- Excerpted passage
** Start **
Something that they actually want to use when they get into it for the first time, maybe has to get over that emotional hump that we talked about. The moment they have that first autofill experience, the light bulb goes off and all of a sudden they're starting to put all their things in there. Now it's a convenience. Now they have access to it on their web browser, their mobile browser, anywhere. They can do personal and business split, all those sorts of things. So it's a bit of a flywheel, both in terms of the awareness of Dashlane but also the product functionality and what we lead. Now of course we've had to shore up some things around giving IT admins more visibility and more empowerment, which is what we're leaning heavily on now, to take some of those same concepts and making it easy, enjoyable, out of the way for the end users, applying those same concepts for the IT admin, who also doesn't want to live in this tool all day. They just want to see the security, see the results, see the outcome.
Rahul Abhyankar [10:45] Dashlane is also a good case study for how we think about competition. You mentioned earlier that some of the other password management vendors went into the enterprise first. But when you look at competition broadly now, you've got browsers providing password management, so not exactly a like-for-like, but a substitute alternative. And then on the other end of the spectrum, you've got companies that are trying to get rid of passwords altogether. So how do you look at this competitive landscape, and how does that influence your product strategy and the decisions that you're making?
Donald Hasson [11:24] It's interesting. I kind of assess those sorts of things. Obviously you look at your direct competitors, and I sort of have this idea of second-tier indirect competitors that are maybe solving a subset of the problems in maybe different ways but nevertheless are loosely competitors. And then you have the sort of native solutions.
Rahul Abhyankar [11:42] They may be good enough.
Donald Hasson [11:44] They may be good enough, for sure, and that's a huge challenge. You have the native solution, so it may be something that's baked into the operating system or, of course, as you mentioned, in our case, in the browser or in the mobile devices. You have the competitors that are offering a holistic solution, and what we offer sometimes may even be just a feature for them that they have just built into their product. At the end of the day, there may still be people writing them in notebooks, which by the way is in and of itself a competitor, but for the most part, they're solving it somehow. In fact, just like a lot of industries, do nothing is probably the biggest competitor that a vendor may have. And do nothing doesn't mean they're literally doing nothing. It means they're solving the problem in another way. Is there a better way? Yeah, but they're getting by with what they have.
So for us, there's a few things. One is we have certainly the aspect of SSO, which is doing its very best to try to get fewer and fewer passwords and doing a great job. SSO is a fantastic solution to improve security, usability, all the things that it's promised to do. There are certainly some aspects of it that have still some challenges. On the other end of the spectrum, passkeys is significant. So now it's just an adoption challenge. So you look at password managers, like, okay, so what's the future of password managers? And the answer is you still need a way to manage passkeys. Although they are far more secure, the management of them actually, in some ways, could be a little bit more difficult, because you can't just write down a passkey. It's impossible. And actually what we're actively working through is trying to shore up ways to help businesses manage it, because if not, that's going to be a barrier for them to adopt passkeys, which we need to remove all those barriers, give them the same level of visibility, bring that to passkeys so we can finally do away with all passwords. We still need a solution that gives management ability of passwords or passkeys overall, and we're in a unique position.
** End **
- Your tasks
**a)** List every timestamp that appears in square brackets in the password management interview above.
**b)** Reproduce the part of the password management interview between "Rahul Abhyankar [10:45]" and "that you're making?", inclusive.

- Raw data
** Start **
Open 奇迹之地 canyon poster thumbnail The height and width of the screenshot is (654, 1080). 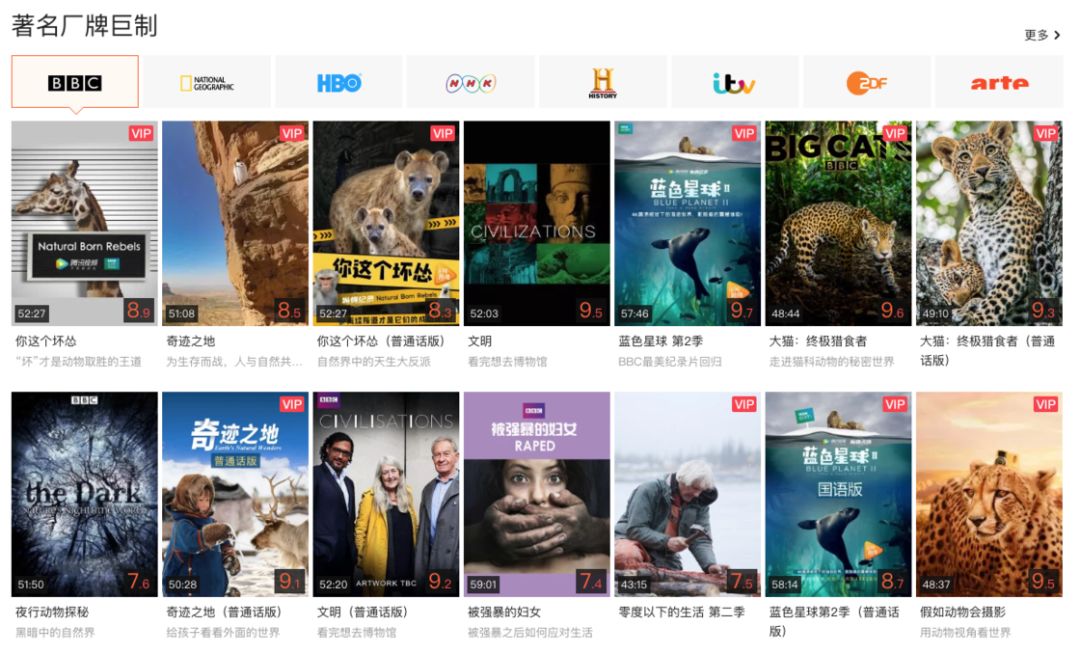pyautogui.click(x=236, y=223)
** End **
- Results for the exercise
**a)** 10:45, 11:24, 11:42, 11:44

**b)**
Rahul Abhyankar [10:45] Dashlane is also a good case study for how we think about competition. You mentioned earlier that some of the other password management vendors went into the enterprise first. But when you look at competition broadly now, you've got browsers providing password management, so not exactly a like-for-like, but a substitute alternative. And then on the other end of the spectrum, you've got companies that are trying to get rid of passwords altogether. So how do you look at this competitive landscape, and how does that influence your product strategy and the decisions that you're making?